Nazareno Romero

Personal information
- Full name: Nazareno Andrés Romero
- Date of birth: 26 February 2000 (age 26)
- Place of birth: Monte Grande, Buenos Aires, Argentina
- Height: 1.72 m (5 ft 8 in)
- Position: Left-back

Team information
- Current team: Deportes Santa Cruz

Youth career
- 2004–2007: Los Robles
- 2007–2021: Vélez Sarsfield

Senior career*
- Years: Team / Apps / (Gls)
- 2021–2023: Vélez Sarsfield / 8 / (0)
- 2022: → Rosario Central (loan) / 2 / (0)
- 2023: → Ferro Carril Oeste (loan) / 10 / (0)
- 2024: Deportivo Cuenca / 21 / (1)
- 2025: Orense / 14 / (0)
- 2026–: Deportes Santa Cruz / 0 / (0)

International career
- 2015: Argentina U15

= Nazareno Romero =

Argentine footballer

Nazareno Andrés Romero (born 26 February 2000) is an Argentine footballer who plays as a left-back for Chilean club Deportes Santa Cruz.

==Club career==
Born in Monte Grande, Buenos Aires, Argentina, Romero was with club Los Robles before joining Vélez Sarsfield at the age of 7. He made his professional debut in 2021 under Mauricio Pellegrino. He was loaned out to Rosario Central and Ferro Carril Oeste in 2022 and 2023, respectively.

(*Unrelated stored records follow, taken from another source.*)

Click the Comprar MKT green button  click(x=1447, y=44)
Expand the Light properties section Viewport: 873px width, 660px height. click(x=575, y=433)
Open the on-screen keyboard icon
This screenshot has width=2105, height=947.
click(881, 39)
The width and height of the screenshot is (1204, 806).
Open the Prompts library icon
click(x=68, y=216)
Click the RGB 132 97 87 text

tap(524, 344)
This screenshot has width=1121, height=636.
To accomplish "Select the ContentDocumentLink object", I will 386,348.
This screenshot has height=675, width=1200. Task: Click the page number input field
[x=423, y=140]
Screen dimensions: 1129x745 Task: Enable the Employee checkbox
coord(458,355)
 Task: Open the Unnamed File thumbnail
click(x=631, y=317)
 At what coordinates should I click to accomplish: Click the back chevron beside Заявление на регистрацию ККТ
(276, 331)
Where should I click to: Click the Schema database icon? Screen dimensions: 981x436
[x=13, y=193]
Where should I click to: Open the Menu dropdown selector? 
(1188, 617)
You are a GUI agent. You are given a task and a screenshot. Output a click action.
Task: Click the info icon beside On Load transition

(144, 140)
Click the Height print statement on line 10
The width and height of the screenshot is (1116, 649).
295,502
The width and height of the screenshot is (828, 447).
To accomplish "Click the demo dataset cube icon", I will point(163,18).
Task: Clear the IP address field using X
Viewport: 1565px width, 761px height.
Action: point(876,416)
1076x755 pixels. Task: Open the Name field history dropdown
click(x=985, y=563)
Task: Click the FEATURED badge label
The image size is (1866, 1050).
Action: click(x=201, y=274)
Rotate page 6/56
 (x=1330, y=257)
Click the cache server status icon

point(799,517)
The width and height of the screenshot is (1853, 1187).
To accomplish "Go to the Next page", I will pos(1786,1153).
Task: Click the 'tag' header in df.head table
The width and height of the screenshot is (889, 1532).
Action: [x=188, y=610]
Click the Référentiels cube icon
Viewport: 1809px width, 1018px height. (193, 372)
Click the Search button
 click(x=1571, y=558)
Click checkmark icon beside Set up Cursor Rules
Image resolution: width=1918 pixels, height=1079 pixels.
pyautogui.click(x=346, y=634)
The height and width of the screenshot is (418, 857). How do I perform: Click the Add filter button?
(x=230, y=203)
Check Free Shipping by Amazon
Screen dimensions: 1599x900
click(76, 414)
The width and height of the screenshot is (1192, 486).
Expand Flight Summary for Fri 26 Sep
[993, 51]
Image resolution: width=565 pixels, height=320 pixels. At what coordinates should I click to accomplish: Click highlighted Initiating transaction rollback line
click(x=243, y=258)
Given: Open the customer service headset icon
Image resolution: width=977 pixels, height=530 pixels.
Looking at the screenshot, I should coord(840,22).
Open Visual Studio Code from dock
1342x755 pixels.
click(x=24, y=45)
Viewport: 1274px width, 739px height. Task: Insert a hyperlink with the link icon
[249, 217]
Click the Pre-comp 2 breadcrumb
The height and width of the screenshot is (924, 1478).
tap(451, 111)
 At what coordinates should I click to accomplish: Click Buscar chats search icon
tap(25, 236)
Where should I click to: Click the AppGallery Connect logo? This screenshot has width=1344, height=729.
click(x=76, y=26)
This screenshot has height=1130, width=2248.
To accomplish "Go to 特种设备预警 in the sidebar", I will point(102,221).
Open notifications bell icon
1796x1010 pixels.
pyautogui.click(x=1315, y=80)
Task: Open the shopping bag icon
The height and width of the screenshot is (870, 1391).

In February 2024, Romero moved to Ecuador and joined Deportivo Cuenca. The next year, he switched to Orense.

In March 2026, Romero moved to Chile and signed with Chilean club Deportes Santa Cruz.

==International career==
In 2015, Romero was called up to the Argentina under-15 team.